(Beginning of QUOTED PASSAGE)

And so it goes. We will be celebrating the end of this year and the beginning of a New Year over the next couple of weeks. This is a good time to take stock of where we are financially. What should you be considering?
Taxes. Americans are addicted to tax refunds. Consider taking control of your impulse to lend Uncle Sam money for use across the entire year, especially because Uncle Sam does not pay you interest. If your refund is substantial, take a minute to reduce your withholdings by filing a revised W-4 with your employer. Don’t know how to figure? The IRS can help with an estimation on their website.
If you have a flexible spending plan for child care and/or medical expenses and have over $500 in these plans that is not carried over by your employer, spend the balance on qualified expenses.
Net worth. Calculate your net worth to see if the difference between your assets and debts is greater than it was last year. If you didn’t do this last year, you will not know. Yet doing this year after year is a great way to keep score in your financial life, as your net worth should grow by at least the rate of inflation each year.
Review your savings. Are you saving enough money for your goals; retirement, education, second home, vacation or other goals? The year 2015 has been relatively flat with the S&P500, so the market might not have helped you with your plans. If it feels that you need to add savings to reach your goals, this is a good time for that planning.
Debts. Your net worth includes a list of your debts so it is time to compare that debt load from last year to this to reduce your total debt load. Do you need to create a better plan to reduce your total debt? Consider working to pay off the debt with the greatest interest rate (APR). Work to reduce your debt load by both paying off existing debts while taking on no new debt. Your debts outside of your mortgage (but do include your car loan) should not be more than 20% of your monthly take home pay. Work to get your debt load in check.
It is interesting that the end of the year coincides with the shopping experience of the holidays. While trying to make the holidays brighter for others, allow a few moments to consider your financial position so the season can be bright for you and your family as well.
Money isn’t everything, but it is something. Be a good shepherd of your money and express gratitude for the gifts you have been given. The writer William Arthur Ward gave us this, “Feeling gratitude and not expressing it is like wrapping a present and not giving it.” Give your gift of gratitude to others as a gift to them…as well as a gift to yourself!

(End of QUOTED PASSAGE)
(Beginning of SUPPLIED INFORMATION)

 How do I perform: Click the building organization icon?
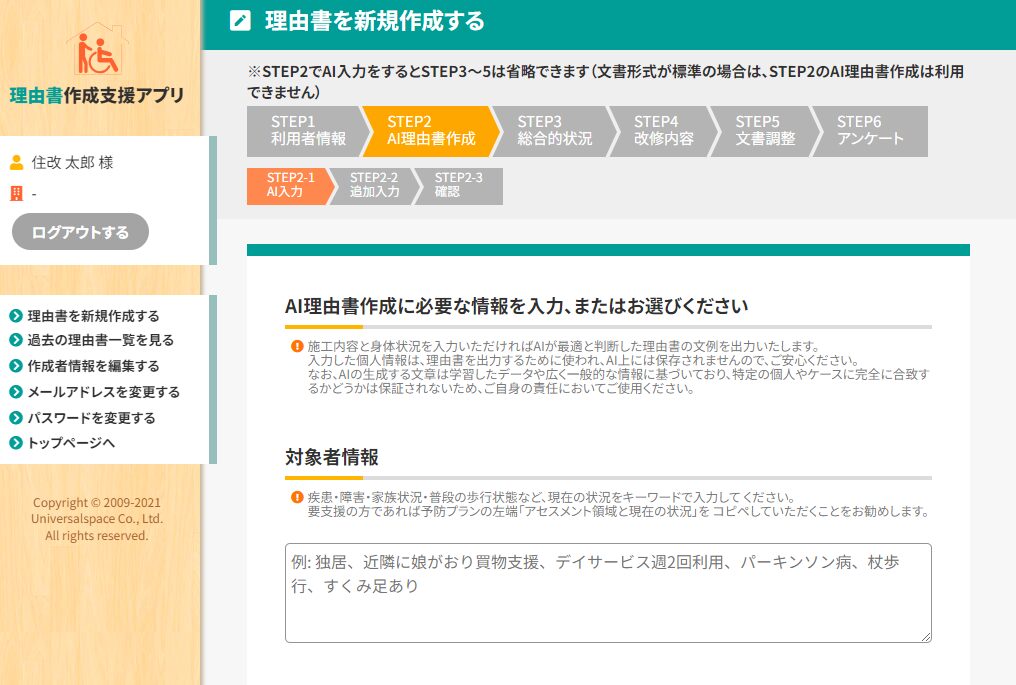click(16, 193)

(End of SUPPLIED INFORMATION)
(Beginning of SUPPLIED INFORMATION)

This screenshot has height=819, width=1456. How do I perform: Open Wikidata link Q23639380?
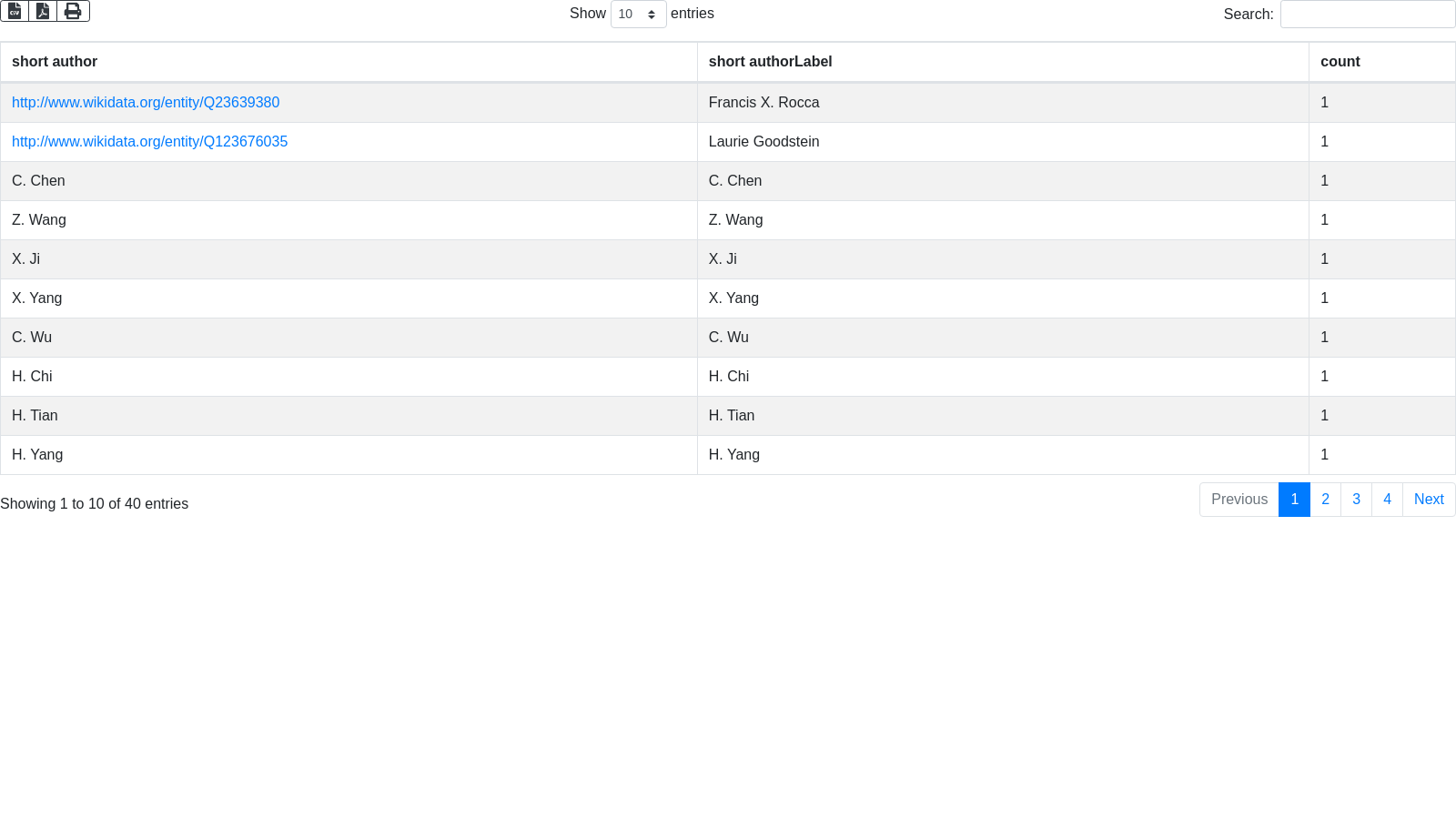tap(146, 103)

(End of SUPPLIED INFORMATION)

WORK INSTRUCTIONS → From the article on year-end personal finances, return verbatim the passage that opens with the words containing "Money isn’t everything, but" and closes with "gift to yourself!".

ANSWER SECTION →
Money isn’t everything, but it is something. Be a good shepherd of your money and express gratitude for the gifts you have been given. The writer William Arthur Ward gave us this, “Feeling gratitude and not expressing it is like wrapping a present and not giving it.” Give your gift of gratitude to others as a gift to them…as well as a gift to yourself!